Forearm plank hold

Set-up:
Place forearms on the platform, elbows under shoulders, palms flat or hands in fists.
Step feet back against the shoulder rests, forming a straight line from head to heels.

Movement:
Hold a static plank, keeping the forearms firmly pressed into the platform.
Maintain a neutral spine, steady shoulders, and level hips throughout the hold.

See-Saw:
Gently shift weight forward and back.

Knee Taps:
Slightly lower knees towards the carriage while maintaining core stability.

Hip Dips:
Bring hips side to side in a controlled motion while keeping shoulders and ankles stable.

1B

6th

Continuous breathing throughout.

Muscles Worked:
Deltoids and scapular stabilisers for upper-body support.
Rectus abdominis and transverse abdominis for core stabilisation.
Gluteals and quadriceps to maintain full-body tension.

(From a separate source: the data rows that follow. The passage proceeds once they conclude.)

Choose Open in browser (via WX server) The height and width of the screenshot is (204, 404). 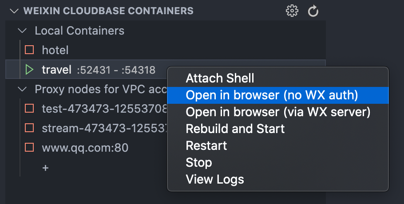[x=278, y=112]
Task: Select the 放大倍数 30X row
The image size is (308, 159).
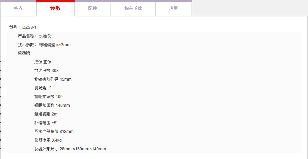Action: [x=46, y=71]
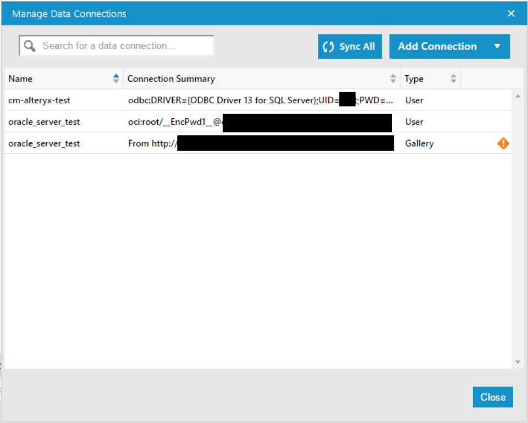
Task: Toggle the Connection Summary sort arrows
Action: click(x=393, y=79)
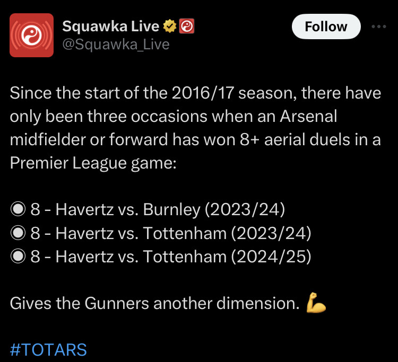Open the #TOTARS hashtag

48,350
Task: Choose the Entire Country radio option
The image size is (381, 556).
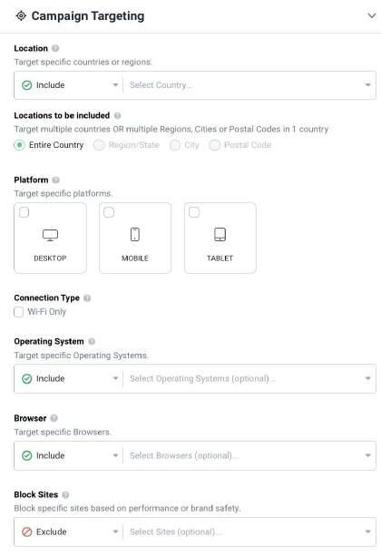Action: 19,145

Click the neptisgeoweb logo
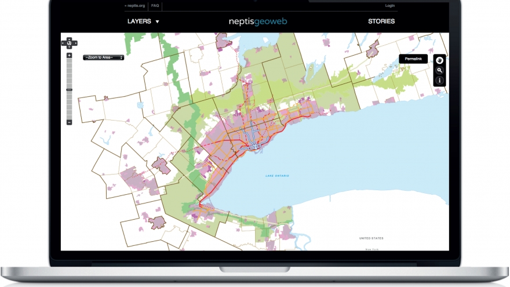(258, 21)
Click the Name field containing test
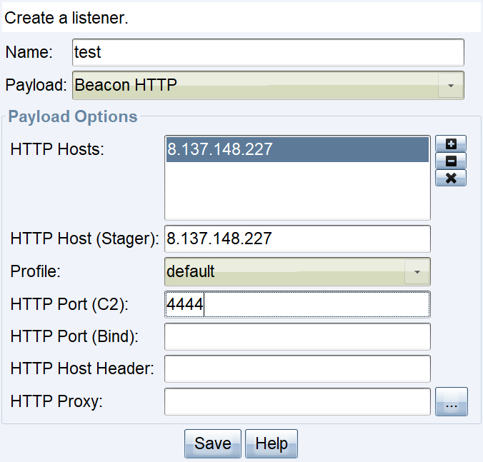Image resolution: width=483 pixels, height=462 pixels. pos(268,52)

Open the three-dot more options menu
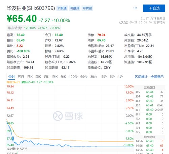(x=135, y=8)
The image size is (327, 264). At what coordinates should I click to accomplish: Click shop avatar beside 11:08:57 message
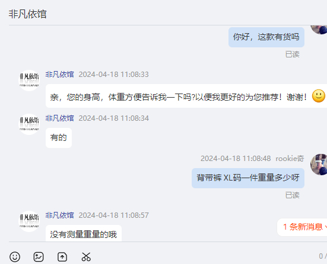tap(29, 221)
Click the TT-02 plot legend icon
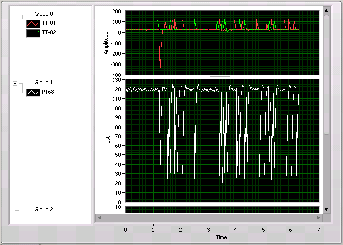Screen dimensions: 343x245 [x=33, y=33]
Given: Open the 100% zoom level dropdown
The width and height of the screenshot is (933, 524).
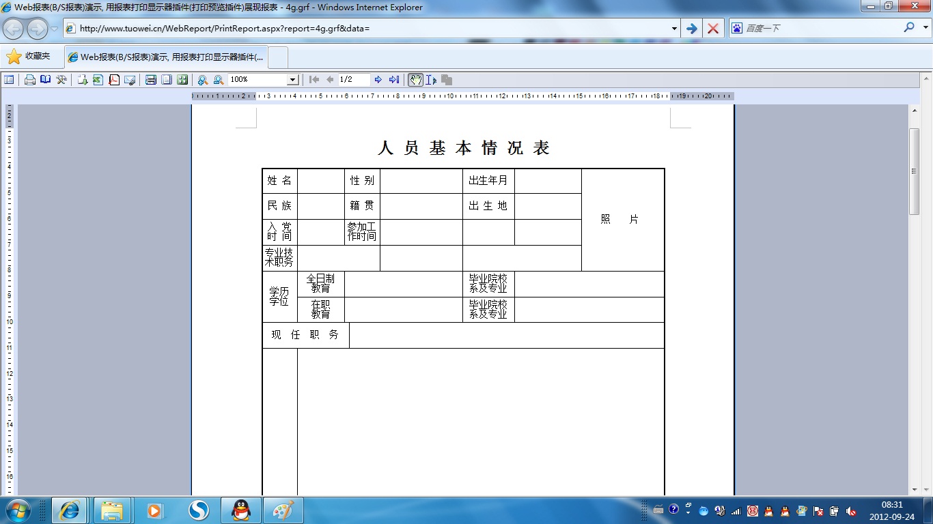Looking at the screenshot, I should pos(292,80).
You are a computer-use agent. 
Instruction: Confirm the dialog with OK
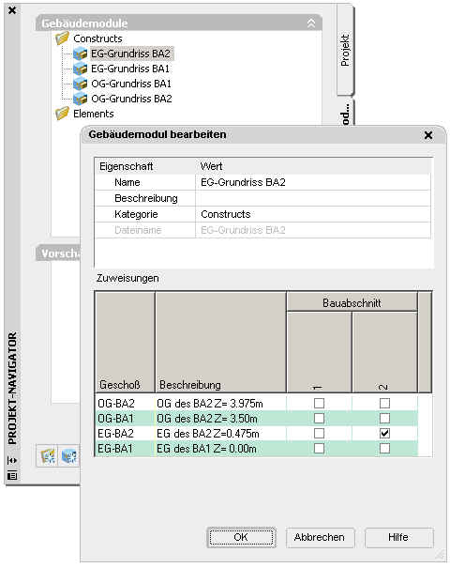coord(241,537)
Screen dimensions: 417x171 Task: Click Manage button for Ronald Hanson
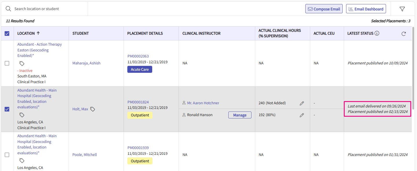[x=240, y=115]
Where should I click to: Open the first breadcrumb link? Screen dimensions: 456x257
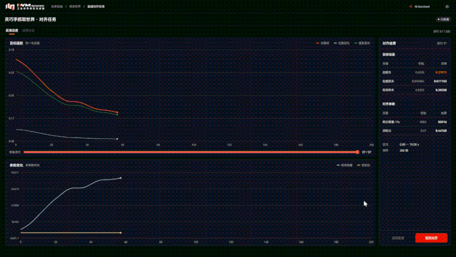click(x=57, y=7)
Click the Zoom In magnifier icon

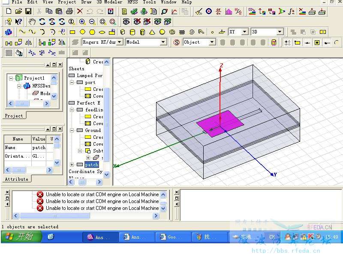[82, 21]
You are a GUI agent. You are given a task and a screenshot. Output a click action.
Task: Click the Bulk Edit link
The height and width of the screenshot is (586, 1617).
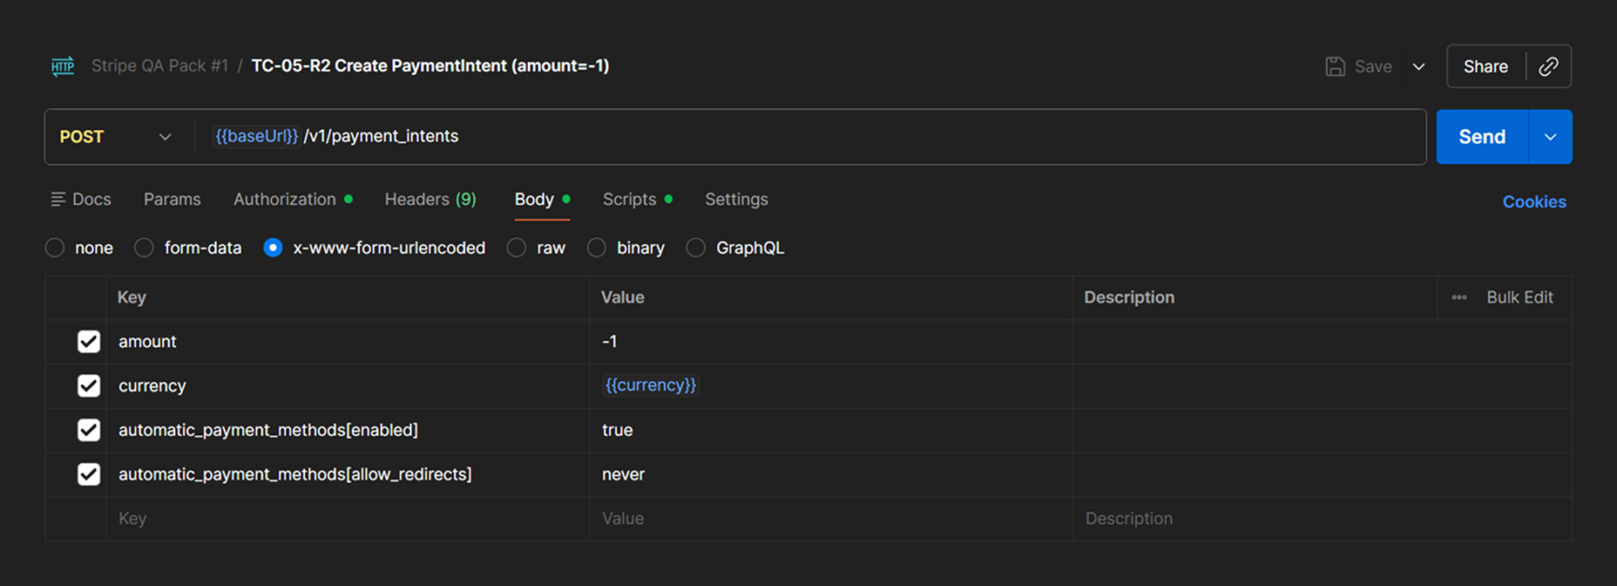(1519, 297)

Foam cover needed – body balance

Regression:
Shorten the hold time or break it down. Option to do a kneeling forearm plank, keeping a straight line from head to knees to lessen core load.

Progression:
Step feet further away from shoulder rests.
Springs: use fewer springs to increase instability and demand on the core.

Modification:
Use a platform modified forearm plank with elbows on the platform to maintain alignment while reducing load.

Wide Climbers:
Drive knees outward to sides and back while maintaining plank.

Leg Lifts:
Lift one leg at a time, keeping hips level and spine neutral.

See-Saw:
Gently shift weight forward and back along the forearms.

Knee Taps:
Slightly lower knees towards the carriage while maintaining core stability.

Hip Dips:
Rotate hips side to side in a controlled motion while keeping shoulders stable.